Puppets Up! — Its Place in Canadian Puppet Theatre History
by James B. Ashby

As Noreen Young, the guiding light behind the upcoming second annual Puppets Up! International Puppet Festival (August 12–13), once told me, the residents of Almonte are highly “sensitized to puppetry,” so the town is a logical choice for hosting a puppetry festival. Of this there is little doubt. I visited Almonte for the first time last summer for the first incarnation of the festival, and for a student researching Canadian puppetry, it seemed to be the Promised Land. Puppets created by Young herself and several other Ontarian puppet artists, such as Kanja Chen of Chensational Puppets (based in Toronto), filled the shop windows, while even more puppets sang and heckled visitors — but always in good humour — from the balconies overlooking the streets.
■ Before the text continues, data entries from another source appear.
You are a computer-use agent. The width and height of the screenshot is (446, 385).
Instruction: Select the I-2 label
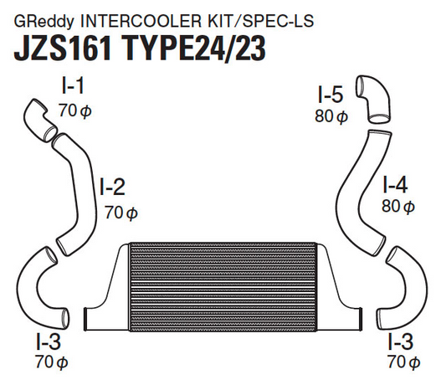[114, 185]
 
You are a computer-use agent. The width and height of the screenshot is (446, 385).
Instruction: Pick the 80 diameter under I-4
[397, 207]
And all this before I even saw a single performance!
While Almonte is certainly a puppet-friendly town, one should not assume that the English-Canadian puppetry festival was born there last year. Perhaps you have heard tantalizing rumours concerning puppetry festivals hosted by our neighbour to the east, Québec, or our friends to the south, the Americans. Many of these rumours are true, of course, but Ontario has its own history of puppetry conferences and festivals. The earliest reference to a large-scale puppetry event dates to 1939, when Hamilton seems to have been the Almonte of the 1930s, and Rosalynde F. Osborne was its Noreen Young.